Dataset rows ->
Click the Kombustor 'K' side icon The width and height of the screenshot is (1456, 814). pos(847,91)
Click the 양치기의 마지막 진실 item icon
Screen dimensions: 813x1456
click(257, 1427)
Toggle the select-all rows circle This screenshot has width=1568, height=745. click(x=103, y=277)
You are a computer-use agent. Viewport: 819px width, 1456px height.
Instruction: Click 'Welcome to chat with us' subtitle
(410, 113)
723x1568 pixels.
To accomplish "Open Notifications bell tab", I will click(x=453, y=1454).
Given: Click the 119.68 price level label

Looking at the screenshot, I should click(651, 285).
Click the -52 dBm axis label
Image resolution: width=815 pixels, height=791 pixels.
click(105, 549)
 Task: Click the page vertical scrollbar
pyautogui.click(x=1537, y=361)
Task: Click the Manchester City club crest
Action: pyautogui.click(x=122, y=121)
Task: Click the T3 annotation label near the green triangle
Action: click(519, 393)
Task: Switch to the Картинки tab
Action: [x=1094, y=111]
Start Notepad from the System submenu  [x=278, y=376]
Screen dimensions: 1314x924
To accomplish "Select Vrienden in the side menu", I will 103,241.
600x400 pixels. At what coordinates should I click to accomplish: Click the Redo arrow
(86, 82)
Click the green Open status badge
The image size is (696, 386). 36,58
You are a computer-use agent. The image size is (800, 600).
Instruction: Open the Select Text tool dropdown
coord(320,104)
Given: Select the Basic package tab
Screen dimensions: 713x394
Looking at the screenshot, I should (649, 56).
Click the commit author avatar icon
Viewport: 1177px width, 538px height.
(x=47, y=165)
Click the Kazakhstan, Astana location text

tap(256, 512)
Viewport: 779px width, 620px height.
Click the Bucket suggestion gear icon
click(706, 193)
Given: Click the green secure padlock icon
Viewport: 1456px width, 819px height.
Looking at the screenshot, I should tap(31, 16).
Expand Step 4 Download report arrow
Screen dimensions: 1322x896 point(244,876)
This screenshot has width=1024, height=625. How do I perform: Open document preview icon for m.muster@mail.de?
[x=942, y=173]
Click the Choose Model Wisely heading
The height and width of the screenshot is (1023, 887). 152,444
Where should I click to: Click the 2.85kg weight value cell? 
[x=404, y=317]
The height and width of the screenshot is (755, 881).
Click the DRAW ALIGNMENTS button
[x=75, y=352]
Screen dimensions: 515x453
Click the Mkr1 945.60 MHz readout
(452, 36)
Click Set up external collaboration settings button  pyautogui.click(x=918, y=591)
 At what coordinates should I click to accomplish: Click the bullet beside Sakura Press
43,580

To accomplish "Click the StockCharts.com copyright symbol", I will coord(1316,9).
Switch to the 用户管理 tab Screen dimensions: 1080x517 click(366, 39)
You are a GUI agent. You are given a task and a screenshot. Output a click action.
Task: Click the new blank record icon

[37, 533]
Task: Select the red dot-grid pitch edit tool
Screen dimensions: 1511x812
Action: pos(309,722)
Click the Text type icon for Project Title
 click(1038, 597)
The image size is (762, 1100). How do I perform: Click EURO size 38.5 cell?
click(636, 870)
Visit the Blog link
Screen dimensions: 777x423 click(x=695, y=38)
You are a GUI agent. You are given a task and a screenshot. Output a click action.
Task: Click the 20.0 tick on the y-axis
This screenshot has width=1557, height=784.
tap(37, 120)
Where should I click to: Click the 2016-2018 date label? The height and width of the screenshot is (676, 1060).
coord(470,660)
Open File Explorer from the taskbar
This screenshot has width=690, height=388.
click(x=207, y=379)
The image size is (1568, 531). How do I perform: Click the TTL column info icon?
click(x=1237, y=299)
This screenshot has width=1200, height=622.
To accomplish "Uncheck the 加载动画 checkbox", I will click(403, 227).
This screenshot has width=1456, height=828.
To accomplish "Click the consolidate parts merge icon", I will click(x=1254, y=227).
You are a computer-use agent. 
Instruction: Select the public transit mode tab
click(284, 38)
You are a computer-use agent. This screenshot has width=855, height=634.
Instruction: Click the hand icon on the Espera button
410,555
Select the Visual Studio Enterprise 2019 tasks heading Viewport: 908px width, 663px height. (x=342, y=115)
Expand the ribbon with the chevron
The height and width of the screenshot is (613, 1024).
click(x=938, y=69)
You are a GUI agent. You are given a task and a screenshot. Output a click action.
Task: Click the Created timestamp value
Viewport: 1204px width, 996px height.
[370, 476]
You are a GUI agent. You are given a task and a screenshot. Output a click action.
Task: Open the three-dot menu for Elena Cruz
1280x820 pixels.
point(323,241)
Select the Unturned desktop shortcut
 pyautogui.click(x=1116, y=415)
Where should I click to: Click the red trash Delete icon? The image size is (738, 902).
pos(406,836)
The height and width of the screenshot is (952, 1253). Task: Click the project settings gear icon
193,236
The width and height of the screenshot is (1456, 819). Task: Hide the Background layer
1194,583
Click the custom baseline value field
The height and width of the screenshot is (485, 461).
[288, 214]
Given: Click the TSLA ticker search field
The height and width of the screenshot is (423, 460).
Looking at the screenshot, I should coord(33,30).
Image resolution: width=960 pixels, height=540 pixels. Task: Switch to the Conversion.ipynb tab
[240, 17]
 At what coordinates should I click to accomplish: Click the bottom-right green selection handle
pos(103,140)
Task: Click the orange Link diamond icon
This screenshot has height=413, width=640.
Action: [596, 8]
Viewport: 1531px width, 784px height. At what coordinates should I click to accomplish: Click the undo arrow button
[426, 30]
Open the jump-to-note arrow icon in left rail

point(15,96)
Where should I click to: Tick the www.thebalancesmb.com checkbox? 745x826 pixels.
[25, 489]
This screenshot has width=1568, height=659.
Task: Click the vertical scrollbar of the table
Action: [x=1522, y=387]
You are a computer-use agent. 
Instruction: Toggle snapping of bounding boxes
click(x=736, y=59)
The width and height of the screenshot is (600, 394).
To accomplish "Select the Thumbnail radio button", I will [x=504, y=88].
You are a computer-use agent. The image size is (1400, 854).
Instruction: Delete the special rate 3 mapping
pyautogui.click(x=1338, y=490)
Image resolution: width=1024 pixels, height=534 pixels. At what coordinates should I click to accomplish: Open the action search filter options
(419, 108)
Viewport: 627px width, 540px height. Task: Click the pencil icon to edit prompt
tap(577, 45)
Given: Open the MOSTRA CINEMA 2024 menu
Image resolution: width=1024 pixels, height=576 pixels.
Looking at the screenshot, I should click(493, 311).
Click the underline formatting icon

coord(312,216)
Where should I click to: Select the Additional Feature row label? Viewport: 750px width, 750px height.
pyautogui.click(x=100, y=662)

What to produce -> Please write out the data above word for word, starting with its first line and going on through the line with "Toggle the select-all".

Solution to the problem ->
Click the Kombustor 'K' side icon The width and height of the screenshot is (1456, 814). pos(847,91)
Click the 양치기의 마지막 진실 item icon
Screen dimensions: 813x1456
click(257, 1427)
Toggle the select-all rows circle This screenshot has width=1568, height=745. click(x=103, y=277)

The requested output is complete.